There was a “lion in the way” of the ratification of the Articles of Confederation—namely, the vexed question of the Western lands, within vague or undefined boundaries of States. The boundaries of New Hampshire, Rhode Island, New Jersey, Pennsylvania, Delaware, and Maryland—six of the thirteen —had boundaries exactly defined. These were “non-claimant States.” Massachusetts, Connecticut, Virginia, and the Carolinas extended, under their charters, to the Pacific Ocean, or to the Mississippi River since that had been established (1763) as the western boundary of British possessions in America. Georgia also claimed jurisdiction to the Mississippi; so, also, did New York, under color of certain alleged acknowledgments of her jurisdiction made during colonial times by the Six Nations, the conquerors, it was pretended, of the whole Western country between and including the Great Lakes and the Cumberland Mountains below the Ohio River. These were “claimant States.” As all that vast territory was to be wrested from Great Britain by joint efforts, it was claimed that it ought to be joint property. The “claimant States” expected great revenues from these Western lands that would pay their debts, and they strenuously adhered to their rights: while the landless, or “non-claimant, States,” regarded with jealousy the prospect of the overflowing treasuries of their neighbors. The claimant States secured the insertion of a provision in the Articles of Confederation that no State should be deprived of territory for the benefit of the United States. All the non-claimant States excepting Maryland reluctantly consented to this provision; the latter steadily refused to sign the articles while that provision was retained.
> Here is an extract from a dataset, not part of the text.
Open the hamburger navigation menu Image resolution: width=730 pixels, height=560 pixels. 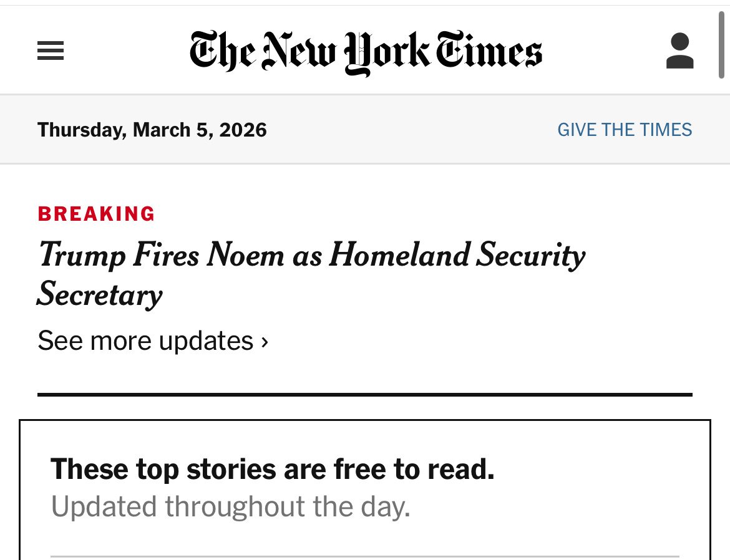[51, 51]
New York led the way towards reconciliation by giving a discretionary power to her delegates in Congress (February, 1780), to cede to the Union that portion of her claim west of a north and south line drawn through the western extremity of Lake Ontario. The other claimant [315] States were urged by the Congress to follow this example, under a guarantee (Sept. 6, 1780) that the lands so ceded should be disposed of for the common benefit, and, as they became peopled, should be formed into republican States to be admitted into the Union as peers of the others. Connecticut offered (Oct. 10, 1780) to cede her claims to the region west of Pennsylvania, excepting a broad tract south of Lake Erie, immediately adjoining Pennsylvania. This was afterwards known as the Connecticut Reserve. Virginia ceded to the United States (Dec. 31, 1780) all claim to the territory northwest of the Ohio, provided that State should be guaranteed the right to the remaining territory east of the Mississippi and north of lat. 30° 30′ N. The New York delegates executed a deed to the United States (March 1, 1781) of the territory west of the line before mentioned; and on the same day the delegates from Maryland, authorized by the Assembly immediately after the Virginia cession, signed the Articles of Confederation. This completed the ratification of that fundamental law of the Union, and henceforth it was the supreme constitution until superseded by another and a better one.